By Andrew Osborn
MOSCOW (Reuters) - Vladimir Putin has created a new directorate inside the Russian army to promote patriotism, evoking memories of a Soviet practise that once saw soldiers taught the precepts of Marxism and Leninism by political commissars.
The move, approved by Putin in a presidential decree published on Monday, will affect Russia's around 1 million active military service people and appears designed to ensure soldiers' loyalty at a time when Moscow is locked in a geopolitical standoff with the West.
"In conditions of a global information and psychological confrontation (with the West) the role of political and moral unity within the army and society drastically grows," Alexander Kanshin, who sits on a civilian body that shapes military policy, told Interfax news agency in February.
In the Soviet Union, a similar directorate worked to ensure that the army stayed loyal to the then ruling Communist party.
Putin, commander-in-chief of Russia's armed forces, ran as an independent candidate when re-elected to a new term in March, but is supported by the ruling United Russia Party.
His decree said the new directorate would be responsible for "military-patriotic" work and, in a separate decree, Putin made Colonel-General Andrei Kartapolov, a veteran of Russia's conflict in Syria, its new head and a deputy defence minister.
The defence ministry did not release details of the new directorate, but an unnamed military source told the Kommersant daily that Kartapolov would also be responsible for the activities of the Yunarmiya, a patriotic military youth organisation sponsored by the ministry.
After Russia's 2014 annexation of Ukraine's Crimea, seen by the Kremlin as a big success, the military has grown increasingly influential in domestic and foreign policy, especially in Syria.

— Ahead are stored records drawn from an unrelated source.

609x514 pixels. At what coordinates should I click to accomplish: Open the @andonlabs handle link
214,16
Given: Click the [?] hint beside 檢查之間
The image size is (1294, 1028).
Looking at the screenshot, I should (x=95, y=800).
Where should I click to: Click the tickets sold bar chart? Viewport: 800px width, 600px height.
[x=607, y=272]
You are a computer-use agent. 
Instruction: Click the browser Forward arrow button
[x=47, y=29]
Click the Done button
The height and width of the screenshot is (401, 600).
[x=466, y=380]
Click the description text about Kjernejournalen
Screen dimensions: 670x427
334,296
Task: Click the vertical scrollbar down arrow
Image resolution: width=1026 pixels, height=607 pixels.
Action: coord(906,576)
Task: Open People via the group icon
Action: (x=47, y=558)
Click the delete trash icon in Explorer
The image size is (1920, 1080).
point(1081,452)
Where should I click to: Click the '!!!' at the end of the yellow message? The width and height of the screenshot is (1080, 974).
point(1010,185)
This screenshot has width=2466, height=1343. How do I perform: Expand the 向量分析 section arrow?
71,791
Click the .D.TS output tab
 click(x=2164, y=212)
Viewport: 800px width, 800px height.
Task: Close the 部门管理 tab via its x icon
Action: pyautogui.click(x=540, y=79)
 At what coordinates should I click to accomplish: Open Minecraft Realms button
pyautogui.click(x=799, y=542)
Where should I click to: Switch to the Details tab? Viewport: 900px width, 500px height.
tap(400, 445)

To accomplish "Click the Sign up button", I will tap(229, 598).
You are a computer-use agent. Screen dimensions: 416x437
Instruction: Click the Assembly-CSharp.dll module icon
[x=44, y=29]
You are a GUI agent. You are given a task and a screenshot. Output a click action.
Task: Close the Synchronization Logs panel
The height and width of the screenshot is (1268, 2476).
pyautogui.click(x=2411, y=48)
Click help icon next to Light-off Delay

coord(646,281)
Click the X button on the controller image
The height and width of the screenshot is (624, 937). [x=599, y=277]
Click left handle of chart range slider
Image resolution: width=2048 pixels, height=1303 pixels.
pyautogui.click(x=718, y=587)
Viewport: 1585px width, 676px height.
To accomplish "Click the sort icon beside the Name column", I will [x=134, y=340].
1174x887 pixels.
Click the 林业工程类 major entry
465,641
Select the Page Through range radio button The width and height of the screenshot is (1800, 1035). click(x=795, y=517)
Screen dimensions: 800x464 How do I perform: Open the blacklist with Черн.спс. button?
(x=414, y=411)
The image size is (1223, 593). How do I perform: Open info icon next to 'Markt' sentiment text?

The Bolsheviks, wary of the army's loyalty, introduced political commissars in 1918. In the late Soviet period, political officers, known as zampolity, tried to ensure soldiers knew their communist doctrine and where their loyalties lay.
Vladimir Scherbakov, a military specialist at the Nezavisimaya Gazeta daily, said Putin's decision to resurrect a version of the Soviet-era directorate raised questions.
"The main question is this. In the Soviet era, the directorate in practise worked in the interests of the Communist Party's central committee. It's not completely clear what military-political work the resurrected directorate will do and more importantly in the interests of which political party."
Others wondered whether the creation of the new directorate was the start of a wider renaissance in ideological education that would draw in schools and colleges, and whether the new instrument would be used to root out young soldiers deemed as too pro-Western.
"All of this is reminiscent of a gradual return to the USSR," wrote Dmitry Drize, Kommersant's deputy editor.